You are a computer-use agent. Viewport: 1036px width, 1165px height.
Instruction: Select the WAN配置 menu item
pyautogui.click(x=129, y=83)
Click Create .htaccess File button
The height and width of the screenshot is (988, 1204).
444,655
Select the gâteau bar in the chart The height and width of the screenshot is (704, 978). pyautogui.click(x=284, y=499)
---
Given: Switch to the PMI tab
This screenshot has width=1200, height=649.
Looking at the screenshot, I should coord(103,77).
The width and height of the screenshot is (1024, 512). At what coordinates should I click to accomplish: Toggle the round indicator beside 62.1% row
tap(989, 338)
* * *
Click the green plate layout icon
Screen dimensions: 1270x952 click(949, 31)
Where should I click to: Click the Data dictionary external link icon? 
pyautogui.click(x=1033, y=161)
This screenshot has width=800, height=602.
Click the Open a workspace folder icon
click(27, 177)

WORK REQUIRED
Copy range, inclusive: the line holding "You are a computer-use" to the line holding "Select the gâteau". Reproduce exactly those lines of the records above and no others.

YOUR RESPONSE
You are a computer-use agent. Viewport: 1036px width, 1165px height.
Instruction: Select the WAN配置 menu item
pyautogui.click(x=129, y=83)
Click Create .htaccess File button
The height and width of the screenshot is (988, 1204).
444,655
Select the gâteau bar in the chart The height and width of the screenshot is (704, 978). pyautogui.click(x=284, y=499)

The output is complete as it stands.